### EXERCISE PROMPT
Could you repeat these lines word for word, beginning at the line that has "225) in the screenshot?" and stopping after the line that has "center [1149, 566]."?

================

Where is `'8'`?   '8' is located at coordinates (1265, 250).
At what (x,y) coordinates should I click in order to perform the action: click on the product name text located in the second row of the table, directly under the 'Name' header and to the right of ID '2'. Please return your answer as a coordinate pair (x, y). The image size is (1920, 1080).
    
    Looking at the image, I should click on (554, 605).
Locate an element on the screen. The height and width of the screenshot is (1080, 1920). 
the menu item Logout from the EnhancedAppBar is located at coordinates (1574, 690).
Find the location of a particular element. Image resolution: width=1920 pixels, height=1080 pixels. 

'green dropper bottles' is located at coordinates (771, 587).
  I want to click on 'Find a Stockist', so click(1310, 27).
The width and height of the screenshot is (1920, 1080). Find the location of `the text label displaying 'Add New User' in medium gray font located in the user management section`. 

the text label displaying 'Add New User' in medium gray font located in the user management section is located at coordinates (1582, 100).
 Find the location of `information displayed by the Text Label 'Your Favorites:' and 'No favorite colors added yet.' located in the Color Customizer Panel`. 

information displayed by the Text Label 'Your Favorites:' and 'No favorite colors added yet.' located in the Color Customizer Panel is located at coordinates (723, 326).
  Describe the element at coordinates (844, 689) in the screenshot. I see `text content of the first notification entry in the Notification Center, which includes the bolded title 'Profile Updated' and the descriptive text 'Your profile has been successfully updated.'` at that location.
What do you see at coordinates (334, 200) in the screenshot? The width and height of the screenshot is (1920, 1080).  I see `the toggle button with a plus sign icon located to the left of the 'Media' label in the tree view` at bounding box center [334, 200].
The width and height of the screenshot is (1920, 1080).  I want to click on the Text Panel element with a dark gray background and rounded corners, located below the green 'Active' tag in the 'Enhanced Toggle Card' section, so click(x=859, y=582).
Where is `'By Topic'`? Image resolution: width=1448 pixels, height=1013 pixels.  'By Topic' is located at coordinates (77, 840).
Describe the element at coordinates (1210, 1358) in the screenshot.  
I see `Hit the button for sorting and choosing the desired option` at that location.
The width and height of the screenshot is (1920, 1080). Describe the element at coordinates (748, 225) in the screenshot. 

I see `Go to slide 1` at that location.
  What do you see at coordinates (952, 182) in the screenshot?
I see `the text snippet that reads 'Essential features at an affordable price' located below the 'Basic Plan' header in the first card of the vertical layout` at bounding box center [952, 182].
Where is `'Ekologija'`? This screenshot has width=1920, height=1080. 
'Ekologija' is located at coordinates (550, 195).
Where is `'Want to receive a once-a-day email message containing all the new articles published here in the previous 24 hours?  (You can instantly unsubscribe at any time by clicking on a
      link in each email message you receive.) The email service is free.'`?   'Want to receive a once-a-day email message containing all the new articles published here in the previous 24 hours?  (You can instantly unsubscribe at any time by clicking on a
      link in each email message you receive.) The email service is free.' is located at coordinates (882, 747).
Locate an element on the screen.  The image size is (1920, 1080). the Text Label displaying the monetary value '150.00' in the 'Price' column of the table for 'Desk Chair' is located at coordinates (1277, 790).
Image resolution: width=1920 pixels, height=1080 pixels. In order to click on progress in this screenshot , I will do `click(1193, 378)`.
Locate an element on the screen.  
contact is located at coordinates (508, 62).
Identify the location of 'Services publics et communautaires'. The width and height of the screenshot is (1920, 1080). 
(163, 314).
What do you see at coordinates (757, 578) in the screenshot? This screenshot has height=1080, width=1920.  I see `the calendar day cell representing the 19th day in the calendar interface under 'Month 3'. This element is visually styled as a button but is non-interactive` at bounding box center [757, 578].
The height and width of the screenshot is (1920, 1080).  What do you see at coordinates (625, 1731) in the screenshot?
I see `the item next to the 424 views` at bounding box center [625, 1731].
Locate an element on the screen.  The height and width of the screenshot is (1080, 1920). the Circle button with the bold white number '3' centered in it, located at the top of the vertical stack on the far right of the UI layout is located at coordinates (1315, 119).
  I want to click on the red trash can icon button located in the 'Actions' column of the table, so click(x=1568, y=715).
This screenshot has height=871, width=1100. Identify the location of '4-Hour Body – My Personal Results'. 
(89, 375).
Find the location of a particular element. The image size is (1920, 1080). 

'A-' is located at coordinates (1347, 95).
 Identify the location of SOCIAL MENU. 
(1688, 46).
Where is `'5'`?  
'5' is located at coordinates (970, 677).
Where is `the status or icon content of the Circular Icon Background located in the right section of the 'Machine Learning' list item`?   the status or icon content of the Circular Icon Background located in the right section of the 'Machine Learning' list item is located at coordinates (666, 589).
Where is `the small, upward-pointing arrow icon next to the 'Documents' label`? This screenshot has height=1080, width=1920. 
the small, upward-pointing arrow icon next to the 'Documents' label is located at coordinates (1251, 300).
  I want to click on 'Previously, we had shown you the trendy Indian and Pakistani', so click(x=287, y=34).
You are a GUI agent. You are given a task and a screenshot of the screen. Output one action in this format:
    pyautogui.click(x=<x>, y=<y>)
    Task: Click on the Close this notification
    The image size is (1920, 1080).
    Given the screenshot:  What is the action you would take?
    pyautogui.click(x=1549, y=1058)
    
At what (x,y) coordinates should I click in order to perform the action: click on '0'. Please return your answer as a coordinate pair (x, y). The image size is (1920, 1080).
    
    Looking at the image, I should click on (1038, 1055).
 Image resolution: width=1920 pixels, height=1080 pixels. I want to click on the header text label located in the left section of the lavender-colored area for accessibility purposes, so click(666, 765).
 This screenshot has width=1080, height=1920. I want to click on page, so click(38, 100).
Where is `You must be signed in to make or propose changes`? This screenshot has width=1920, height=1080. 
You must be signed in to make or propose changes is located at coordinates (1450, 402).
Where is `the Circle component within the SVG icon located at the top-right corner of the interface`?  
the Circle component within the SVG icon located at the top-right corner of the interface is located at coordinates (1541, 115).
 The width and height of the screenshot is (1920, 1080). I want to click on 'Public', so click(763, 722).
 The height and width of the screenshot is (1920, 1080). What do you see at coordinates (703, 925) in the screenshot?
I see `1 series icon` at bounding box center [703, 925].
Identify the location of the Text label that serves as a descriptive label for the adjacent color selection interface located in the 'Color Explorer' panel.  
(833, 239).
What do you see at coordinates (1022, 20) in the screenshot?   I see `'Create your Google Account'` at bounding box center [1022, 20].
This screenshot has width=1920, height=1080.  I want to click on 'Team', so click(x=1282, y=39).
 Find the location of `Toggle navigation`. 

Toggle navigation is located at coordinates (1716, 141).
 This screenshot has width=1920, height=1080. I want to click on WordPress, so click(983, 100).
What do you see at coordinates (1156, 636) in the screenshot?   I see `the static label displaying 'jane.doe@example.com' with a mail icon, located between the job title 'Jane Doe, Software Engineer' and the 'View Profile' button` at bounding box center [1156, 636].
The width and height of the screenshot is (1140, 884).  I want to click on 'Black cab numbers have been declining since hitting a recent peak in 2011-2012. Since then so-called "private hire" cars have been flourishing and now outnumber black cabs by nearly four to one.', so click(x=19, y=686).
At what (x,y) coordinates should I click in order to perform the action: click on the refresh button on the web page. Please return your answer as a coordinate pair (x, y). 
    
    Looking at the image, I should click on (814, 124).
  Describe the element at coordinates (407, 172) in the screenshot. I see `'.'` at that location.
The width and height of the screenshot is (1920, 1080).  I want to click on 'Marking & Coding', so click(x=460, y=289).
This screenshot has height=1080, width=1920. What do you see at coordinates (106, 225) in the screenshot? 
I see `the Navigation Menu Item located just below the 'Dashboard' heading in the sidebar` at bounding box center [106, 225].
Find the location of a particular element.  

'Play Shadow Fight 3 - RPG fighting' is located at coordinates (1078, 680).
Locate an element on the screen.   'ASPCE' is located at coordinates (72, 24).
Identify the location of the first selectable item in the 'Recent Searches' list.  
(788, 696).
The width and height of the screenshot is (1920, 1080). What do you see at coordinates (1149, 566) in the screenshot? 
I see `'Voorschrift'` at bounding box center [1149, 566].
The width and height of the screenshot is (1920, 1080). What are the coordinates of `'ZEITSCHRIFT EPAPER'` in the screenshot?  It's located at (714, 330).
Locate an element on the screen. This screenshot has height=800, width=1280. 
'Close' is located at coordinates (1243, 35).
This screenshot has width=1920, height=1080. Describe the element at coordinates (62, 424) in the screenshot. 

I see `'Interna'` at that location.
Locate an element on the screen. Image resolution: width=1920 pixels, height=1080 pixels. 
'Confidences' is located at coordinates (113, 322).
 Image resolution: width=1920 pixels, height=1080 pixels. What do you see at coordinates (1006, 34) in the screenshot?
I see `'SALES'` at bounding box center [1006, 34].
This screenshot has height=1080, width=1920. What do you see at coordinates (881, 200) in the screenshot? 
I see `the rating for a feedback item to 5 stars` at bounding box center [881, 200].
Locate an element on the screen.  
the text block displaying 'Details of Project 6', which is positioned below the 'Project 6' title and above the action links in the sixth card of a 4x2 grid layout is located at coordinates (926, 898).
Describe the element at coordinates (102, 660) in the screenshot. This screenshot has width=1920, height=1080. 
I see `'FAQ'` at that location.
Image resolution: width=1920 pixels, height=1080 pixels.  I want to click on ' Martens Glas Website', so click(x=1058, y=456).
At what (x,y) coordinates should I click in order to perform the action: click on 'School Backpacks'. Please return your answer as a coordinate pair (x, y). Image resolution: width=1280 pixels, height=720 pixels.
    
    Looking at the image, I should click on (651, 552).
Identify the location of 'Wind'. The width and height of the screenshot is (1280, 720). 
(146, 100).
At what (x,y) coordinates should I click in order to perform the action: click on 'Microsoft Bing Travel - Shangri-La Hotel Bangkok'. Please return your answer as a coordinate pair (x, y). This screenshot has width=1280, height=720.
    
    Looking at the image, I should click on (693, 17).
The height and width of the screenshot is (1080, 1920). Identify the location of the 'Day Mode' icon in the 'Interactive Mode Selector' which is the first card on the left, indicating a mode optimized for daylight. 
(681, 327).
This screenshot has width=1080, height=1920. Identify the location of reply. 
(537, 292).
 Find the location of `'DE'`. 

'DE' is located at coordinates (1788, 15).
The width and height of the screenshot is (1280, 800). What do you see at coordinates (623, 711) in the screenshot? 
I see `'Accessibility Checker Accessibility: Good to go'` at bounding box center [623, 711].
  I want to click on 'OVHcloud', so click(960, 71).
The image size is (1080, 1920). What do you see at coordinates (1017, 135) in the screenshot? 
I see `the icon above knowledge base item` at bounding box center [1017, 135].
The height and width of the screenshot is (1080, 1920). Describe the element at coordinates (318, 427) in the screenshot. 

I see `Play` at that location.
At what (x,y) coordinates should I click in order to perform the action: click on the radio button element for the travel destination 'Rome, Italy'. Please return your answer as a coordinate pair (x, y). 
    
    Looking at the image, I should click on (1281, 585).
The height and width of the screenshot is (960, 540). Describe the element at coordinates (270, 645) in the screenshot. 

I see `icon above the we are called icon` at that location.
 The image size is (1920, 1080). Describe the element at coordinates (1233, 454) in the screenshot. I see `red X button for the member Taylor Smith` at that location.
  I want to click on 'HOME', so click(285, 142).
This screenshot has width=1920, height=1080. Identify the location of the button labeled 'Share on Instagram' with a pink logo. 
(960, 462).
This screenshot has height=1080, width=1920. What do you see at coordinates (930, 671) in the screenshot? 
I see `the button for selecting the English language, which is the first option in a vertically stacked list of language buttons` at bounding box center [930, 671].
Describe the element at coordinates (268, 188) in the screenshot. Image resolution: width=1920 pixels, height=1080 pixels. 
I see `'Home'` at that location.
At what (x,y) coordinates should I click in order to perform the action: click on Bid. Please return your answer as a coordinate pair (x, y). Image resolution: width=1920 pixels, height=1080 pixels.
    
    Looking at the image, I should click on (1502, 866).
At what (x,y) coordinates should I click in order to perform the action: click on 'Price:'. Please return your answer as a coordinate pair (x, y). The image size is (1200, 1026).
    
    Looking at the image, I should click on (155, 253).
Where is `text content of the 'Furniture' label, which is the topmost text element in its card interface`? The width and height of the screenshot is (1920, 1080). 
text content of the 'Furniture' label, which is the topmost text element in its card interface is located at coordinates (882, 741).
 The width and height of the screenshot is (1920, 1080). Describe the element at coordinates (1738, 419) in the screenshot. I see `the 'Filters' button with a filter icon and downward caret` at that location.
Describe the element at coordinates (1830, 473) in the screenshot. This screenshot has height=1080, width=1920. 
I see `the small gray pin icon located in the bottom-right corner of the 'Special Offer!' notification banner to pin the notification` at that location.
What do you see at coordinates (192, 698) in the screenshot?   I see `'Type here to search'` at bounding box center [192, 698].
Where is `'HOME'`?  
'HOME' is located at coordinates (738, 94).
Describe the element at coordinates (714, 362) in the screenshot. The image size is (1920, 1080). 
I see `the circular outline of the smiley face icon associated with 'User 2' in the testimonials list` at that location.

================

### FINISHED TASK
This screenshot has height=1080, width=1920. What do you see at coordinates (106, 225) in the screenshot? 
I see `the Navigation Menu Item located just below the 'Dashboard' heading in the sidebar` at bounding box center [106, 225].
Find the location of a particular element.  

'Play Shadow Fight 3 - RPG fighting' is located at coordinates (1078, 680).
Locate an element on the screen.   'ASPCE' is located at coordinates (72, 24).
Identify the location of the first selectable item in the 'Recent Searches' list.  
(788, 696).
The width and height of the screenshot is (1920, 1080). What do you see at coordinates (1149, 566) in the screenshot? 
I see `'Voorschrift'` at bounding box center [1149, 566].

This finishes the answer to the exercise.